Pre-Term Labor Meds Linked to Complications

A new study is revealing that <"">preterm labor medications given to expectant mothers to prevent early births may be linked with serious complications, reports Reuters Health. The large European study was conducted in Belgium and the Netherlands.

The controversy in administering so-called “first-line” medications to stem preterm labor arises “because of inconclusive information on the relative safety of the various agents,” explained Dr. Roel de Heus at University Medical Center Utrecht and associates in the British Medical Journal, said Reuters. Apparently, the majority of clinical trials conducted on preterm labor medication have only taken place with low-risk pregnancies, which, according to the researchers, does not “reflect real-world situations,” said Reuters.

The U.S. News and World Report said that doctors use tocolytic drugs to delay labor for up to two days. By doing this, some time is received to allow steroids to speed up the baby’s lung development and allow the pregnant mother to be transferred to a facility with a neonatal intensive care unit, said U.S. News and World Report, citing the study. The most popular tocolytics include beta agonists and nifedipine—a smooth muscle relaxer, which works on the uterine muscles—atosiban, and indometacin—a labor hormone inhibitor, according to the study. It safety of tocolysis to mothers and babies remains unknown, said U.S. News and World Report.

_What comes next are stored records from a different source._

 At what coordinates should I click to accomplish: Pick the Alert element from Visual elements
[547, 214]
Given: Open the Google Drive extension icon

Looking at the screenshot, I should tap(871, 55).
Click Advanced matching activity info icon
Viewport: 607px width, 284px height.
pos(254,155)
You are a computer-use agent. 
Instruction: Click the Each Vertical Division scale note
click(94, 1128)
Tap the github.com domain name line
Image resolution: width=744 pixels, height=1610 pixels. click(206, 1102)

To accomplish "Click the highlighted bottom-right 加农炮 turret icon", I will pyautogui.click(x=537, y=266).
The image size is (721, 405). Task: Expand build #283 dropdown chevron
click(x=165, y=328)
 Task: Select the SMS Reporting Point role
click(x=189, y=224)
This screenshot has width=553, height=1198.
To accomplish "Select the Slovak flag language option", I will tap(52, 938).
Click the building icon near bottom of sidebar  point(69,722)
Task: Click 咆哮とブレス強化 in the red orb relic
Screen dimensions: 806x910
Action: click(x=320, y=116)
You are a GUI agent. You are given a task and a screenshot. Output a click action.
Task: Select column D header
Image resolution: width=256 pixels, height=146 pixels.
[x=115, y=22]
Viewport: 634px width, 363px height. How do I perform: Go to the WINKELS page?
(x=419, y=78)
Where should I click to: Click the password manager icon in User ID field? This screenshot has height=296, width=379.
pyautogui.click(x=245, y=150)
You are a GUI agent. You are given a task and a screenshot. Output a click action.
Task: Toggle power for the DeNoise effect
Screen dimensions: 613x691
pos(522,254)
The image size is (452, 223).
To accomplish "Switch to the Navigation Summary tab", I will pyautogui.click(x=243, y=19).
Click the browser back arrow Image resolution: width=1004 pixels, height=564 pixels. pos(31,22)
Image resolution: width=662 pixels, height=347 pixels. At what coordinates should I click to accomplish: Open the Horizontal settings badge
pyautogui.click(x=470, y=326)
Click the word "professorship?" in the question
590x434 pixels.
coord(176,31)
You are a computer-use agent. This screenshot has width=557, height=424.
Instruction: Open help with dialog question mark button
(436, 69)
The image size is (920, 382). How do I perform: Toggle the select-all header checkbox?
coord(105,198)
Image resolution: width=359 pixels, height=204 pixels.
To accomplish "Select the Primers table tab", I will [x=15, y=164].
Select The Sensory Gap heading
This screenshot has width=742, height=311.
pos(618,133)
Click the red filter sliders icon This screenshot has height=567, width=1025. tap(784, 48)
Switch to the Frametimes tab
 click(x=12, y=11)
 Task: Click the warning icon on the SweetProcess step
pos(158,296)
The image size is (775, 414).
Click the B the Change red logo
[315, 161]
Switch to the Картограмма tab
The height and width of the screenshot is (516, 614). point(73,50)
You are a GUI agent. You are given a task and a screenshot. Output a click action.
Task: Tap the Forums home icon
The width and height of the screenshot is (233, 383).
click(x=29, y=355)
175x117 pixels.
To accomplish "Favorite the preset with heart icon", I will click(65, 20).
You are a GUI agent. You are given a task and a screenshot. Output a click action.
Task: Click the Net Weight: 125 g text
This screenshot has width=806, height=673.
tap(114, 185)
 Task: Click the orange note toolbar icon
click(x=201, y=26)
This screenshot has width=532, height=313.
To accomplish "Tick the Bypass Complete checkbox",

The study looked at 1920 women who were treated with a variety of medications to halt preterm labor and found 14 serious adverse events, linked to the treatment, occurred to the mothers and involved breathing difficulties, low blood pressure, heart failure, and fluid in the lungs. When drugs were combined, the incidence increased to 16 percent; four patients required intensive care treatment, said Reuters Health. “As there is no evidence that treatment with combined (drugs) is superior to single or sequential treatment, we believe that combined treatment should be discouraged,” said the team, reported Reuters Health. According to U.S. News and World report, the study involved 28 hospitals; atosiban was used in 42 percent of the cases, nifedipine in 24 percent, beta agonists in 14 percent, and indometacin in eight percent.

“The real dilemma” is “whether to treat or not…, not which drug to use,” said the writers of a related editorial, quoted Reuters Health, which added that after three decades of research, it remains unclear if stopping preterm labor benefits or harms the baby. “After 30 years of research, we still do not know whether tocolysis benefits the fetus, so the choice of which drug to use remains a secondary question. The real dilemma is whether or not we should treat at all,” they wrote, quoted U.S. News and World Report. The prevailing theory of “keeping the baby inside longer must be a good thing” requires reevaluation, they wrote, said U.S. News and World Report.

U.S. News and World Report also noted that the team suggested that both combined and single beta agonist treatment should be discouraged for the treatment of preterm labor and suggested additional trials to study the safety and efficacy of nifedipine and atosiban.